Does Dataflow handle both batch and streaming?
Yes. The same Apache Beam SDK covers both. Batch pipelines process bounded data with a defined start and end. Streaming pipelines process unbounded data continuously. Dataflow manages infrastructure for both modes and autoscales workers based on workload.
How is Dataflow different from Dataproc?
Dataflow is serverless: you submit Apache Beam code and Dataflow manages provisioning, scaling, and teardown. Dataproc provides managed Spark and Hadoop clusters where you choose machine types, cluster size, and lifecycle. Use Dataflow for new pipelines. Use Dataproc when you have existing Spark or Hadoop code to migrate.
Do I need to write Apache Beam code to use Dataflow?

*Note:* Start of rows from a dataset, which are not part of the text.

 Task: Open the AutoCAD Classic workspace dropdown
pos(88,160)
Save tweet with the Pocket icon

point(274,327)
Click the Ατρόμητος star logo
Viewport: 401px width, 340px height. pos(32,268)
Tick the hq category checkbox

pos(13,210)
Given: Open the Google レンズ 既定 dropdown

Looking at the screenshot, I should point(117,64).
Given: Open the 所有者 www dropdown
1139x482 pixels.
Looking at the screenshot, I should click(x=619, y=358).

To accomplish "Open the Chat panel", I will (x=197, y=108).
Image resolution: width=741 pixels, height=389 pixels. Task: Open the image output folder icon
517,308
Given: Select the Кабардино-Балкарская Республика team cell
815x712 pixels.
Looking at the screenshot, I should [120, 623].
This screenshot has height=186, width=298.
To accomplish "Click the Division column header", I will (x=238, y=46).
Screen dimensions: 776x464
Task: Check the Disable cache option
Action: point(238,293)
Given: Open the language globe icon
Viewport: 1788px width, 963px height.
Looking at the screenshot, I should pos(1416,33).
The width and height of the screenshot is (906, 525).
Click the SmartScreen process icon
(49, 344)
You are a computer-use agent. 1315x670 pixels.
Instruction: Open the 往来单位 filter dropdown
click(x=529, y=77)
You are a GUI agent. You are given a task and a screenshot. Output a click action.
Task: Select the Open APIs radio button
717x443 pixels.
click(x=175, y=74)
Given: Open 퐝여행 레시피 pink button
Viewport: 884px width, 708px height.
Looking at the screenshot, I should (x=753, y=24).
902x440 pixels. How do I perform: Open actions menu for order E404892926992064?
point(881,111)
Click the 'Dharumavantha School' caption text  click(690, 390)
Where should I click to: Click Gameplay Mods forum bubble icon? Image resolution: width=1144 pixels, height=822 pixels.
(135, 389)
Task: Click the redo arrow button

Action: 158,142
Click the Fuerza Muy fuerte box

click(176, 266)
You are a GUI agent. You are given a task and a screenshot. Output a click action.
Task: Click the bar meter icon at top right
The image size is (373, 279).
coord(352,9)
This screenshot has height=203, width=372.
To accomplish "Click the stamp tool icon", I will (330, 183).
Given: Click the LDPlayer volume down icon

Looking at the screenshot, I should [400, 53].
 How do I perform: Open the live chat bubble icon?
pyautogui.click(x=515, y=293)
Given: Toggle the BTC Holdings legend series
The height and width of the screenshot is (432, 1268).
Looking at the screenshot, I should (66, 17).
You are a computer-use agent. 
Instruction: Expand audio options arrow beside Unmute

Not always. Google provides pre-built Dataflow templates for common patterns like Cloud Storage to BigQuery or Pub/Sub to BigQuery. You run a template by providing parameters, with no Beam code required. For custom logic, you write Beam pipelines in Python, Java, or Go.
When should I avoid Dataflow?
Dataflow adds overhead that is not justified for every workload. If you are processing a few hundred events per minute with simple logic, a Pub/Sub push subscription to Cloud Run is simpler and cheaper. If you already have Spark jobs, Dataproc avoids a rewrite. For straightforward loads into BigQuery without transformation, a direct batch load or the Data Transfer Service may be enough.